It's that time of year again … and we're seeing kids in the office with otitis media. With each pasing year, more parents seem to understand that antibiotics for acute otitis media in children are largely unnecessary.
Several years ago, I developed a guideline that was part of a regional effort to reduce antibiotic overuse. I still print out the patient information that we developed as part of this project, but these days I find that parents already know much of the contents.
When making the decision of how to treat a child with otitis these days, I find myself sharing the decision with the parents.
JMR: "Well .. 80% of kids in this situation will get better by themselves."
Mom: "Yes .. it seemed to work last time. Johnny got better in 2 days .. but the time before that, he needed the antibiotics."

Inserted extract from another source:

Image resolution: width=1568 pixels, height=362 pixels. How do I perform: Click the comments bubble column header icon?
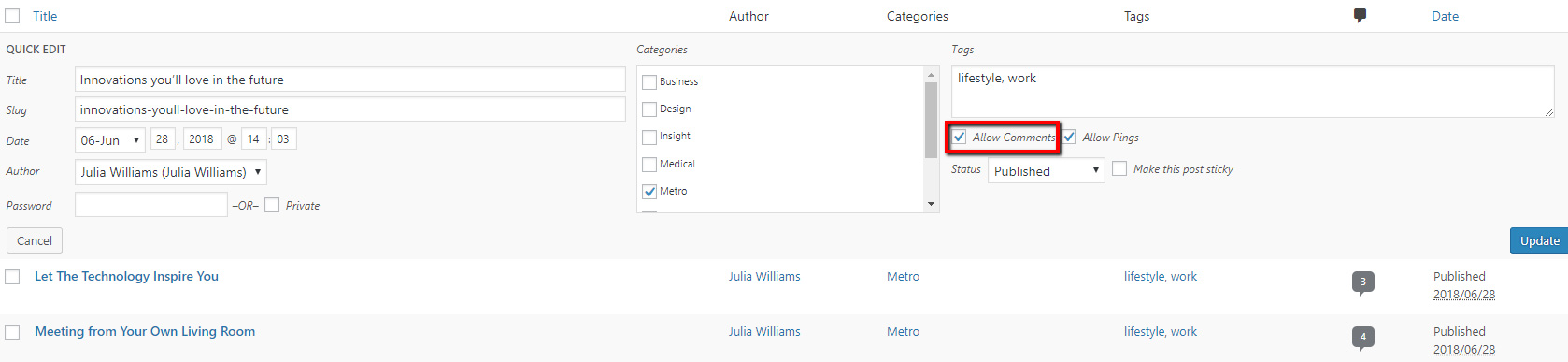pos(1360,15)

JMR: "Well, that's the problem .. we don't yet have a way to twll which kids are going to be that 20%"
Mom: "Let's wait and see. I'll call you in 2 days if he's not better."
On Fridays and before holidays, I usually write the prescription, and ask the parents to hold on to it for a day or two. It's not uncommon that they bring it back to demonstrate proudly all was well without the antibiotics.
In this process, I always focus on the concept that otitis media, like sinusitis, is a problem with obstruction .. rather than one of infection. There's a nice monograph on this topic. Te bugs are there anyway. A little H. flu, S. Pneumo and Moraxella are components of the normal flora of the nasopharynx and therefore the eustacian tube.
But as the mucosa thickens in the context of a cold, the bugs are trapped. A system that is usually dynamic and flushed on an ongoping basis .. is now stagnant. Warm, moist place with bacteria. Infection? Duh. But as with any abcess .. we need to enhance drainage FIRST .. not necessarily treat with antibiotics.
Too bad we can't just pop open the eustacian tubes with a remote control. Hmm … maybe I'm not the only one with this idea.
Reviewing the last 20 cases of otitis media that I saw in the office .. I wrote prescriptions for antibiotics in 6 of them within 48 hours of the visit. Many of these prescriptions were on Fridays .. so I don't really know how many kids actually got the antibiotics. I wonder how Chris Bradley or Enoch or Bhavesh handle this in urgent care settings.
In our area .. urgent care and ERs have been the biggest problems for us in curbing antibiotic oversue. Patients seem to get what they ask for in such settings .. which then builds the expectation that antibiotics are indicated for sinusitis, otitis or bronchitis … and of course, this is a concept that I don't agree with.
In the context of the recent flu scares .. and a rather persistent "flu-like-illness" that has been quite prevalent in the past 2 weeks (though waning now, it seems) … I spoke on the phone with a friend in the ER the other day:
JMR: "How are you guys dealing with this high-fever/cough viral thing going around?"
ERDOC: "Man .. it's bad. Clearly not flu .. but most people think it is … which is just semantics, I guess. The worst part is that many of the urgent care docs are prescribing Azithromycin for it … so the patients come here 3 days later because the z-pak isn't working and they want us to give them a stronger antibiotic"
JMR: "yikes."
Jacob asks how i manage parents’ demands for antibiotics for otitis media, sinusitis and bronchitis. Although he’s loathe to prescribe them since they’re largely useless for the predominant viral causes, he mentions that he sometimes will prescribe on a friday or before a holiday (like today!) and ask the parents to hold onto them for a few days to see how it goes. Kudos to Jacob, that’s savvy parental soothing.
Here’s how it goes for me, with my own child as an example. Natalie started sniffling 12 days ago, and coughing alot 10 days ago with fevers from 102-104. That went on until 8 days ago i started getting worried about her cough being more productive and with the 3 days of high fever, brought her in. Her pediatrician confirmed my exam that there wasn’t anything focal (no obvious bacterial infection) and that we could continue tylenol or ibuprofen. Well, her cough got progressively worse and continued with high fevers, and we were leaving for Monterey with the in-laws here from Singapore, so we went in again. Again Natalie’s exam was normal, so just to be safe we got a cbc, blood culture, bagged urinalysis and chest xray since she’d had 6 days of fevers to 104 by then. Everything was normal, we had a pretty tough vacation, but her fever broke yesterday, and her cough and appetite is improving.
The short of it: i rarely prescribe antibiotics, and ask the patient to return for a recheck since we’re open every day regardless of weekend or holidays. We operate a high acuity urgent care, so if we’re wrong and the patient really needs antibiotics, we can administer them, either orally or intravenously. I feel pretty supported in my quest to prescribe appropriately, and since our prescription rates are published to share among all the providers, so there’s some peer pressure to prescribe appropriately.